Rights to protect shareholding against dilution

Investors typically have certain contractual rights that protect against dilution in case of any new funding round taking place in the company:

  1. Pre-emptive rights

Pre-emptive rights are meant to be the first line of defence against dilution. Pre-emptive rights / pay to play rights give a shareholder the ability to not be diluted if it is willing to participate in an upcoming funding round to maintain its shareholding as it stood immediately prior to such funding taking place. This right is typically provided to all investors who hold a certain minimum shareholding threshold typically arrived at keeping in mind the balance between access to capital, administrative convenience and having a well-diversified shareholder base.

 

  1. Right of first offer (ROFO)/ Right of first refusal (ROFR) / Tag along rights

ROFR and ROFO are key contractual protections in shareholder agreements that help maintain a shareholder’s ownership structure. ROFR gives an existing shareholder the right to match any third-party offer made to a selling shareholder before shares are sold externally, whereas ROFO requires the selling shareholder to first offer their shares to existing shareholders before seeking third party buyers. When a shareholder is selling its shares, ROFR / ROFO give the existing shareholders the first rights to buy shares before an outsider can thus, allowing for existing shareholders to increase their shareholding in the company, preventing dilution from new entrants. These are powerful safeguards against secondary dilution through external share transfers.

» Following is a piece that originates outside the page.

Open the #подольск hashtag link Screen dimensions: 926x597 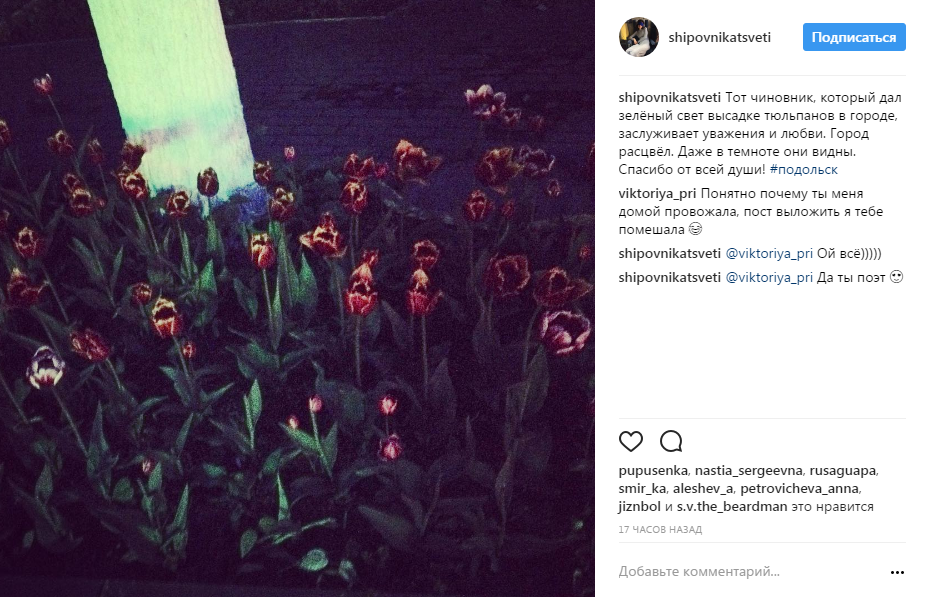(803, 169)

Tag along rights allow investors / shareholders to sell their shares on the same terms as the founders that sell their stake to a third party. This ensures fair exit opportunities and prevents a situation where control shifts without giving investors a chance to monetize their investment. This prevents value erosion and preserves balance and transparency in ownership transitions.

 

  1. Anti-dilution rights / Rachet protection

Anti-dilution rights or rachet protection help investors preserve the economic value of their investment in the company in case future fund raises take place at a valuation that is lower than the valuation at which such investors had invested in the company (commonly known as a ‘down-round’). In such cases, to protect against value-dilution, the number of shares that investors should hold are increased by adjusting the conversion ratio in case of convertible securities or by issuing fresh shares at a lower valuation. Such anti-dilution is typically achieved either through a full ratchet anti-dilution mechanism or through a broad based weighted average method (both being different in terms of the extent of additional shares being issued, with the former being favourable to an investor). The additional shares are issued such that the economic interest of the investor is retained as far as reasonably possible. Broad based weighted average anti-dilution is the more accepted mechanism these days to achieve any anti-dilution protection to an investor, as this is calculated on a weighted average formula basis and does not adversely impact the founders solely. 

 

Breach or bad acts by founders

  1. Vesting and Reverse Vesting

In order to have founders retain skin in the game, investors typically negotiate for a vesting schedule to be incorporated in the SHA. The vesting schedule typically spans across 3 to 5 years for a slow release of the shares held by the founders. Investors require founders to continue to be employed in the company until the investors exit completely (or at the minimum 4-5 years from the date of their investment), following which founders would have been vested with all their shares and effectively “earned back” their shares.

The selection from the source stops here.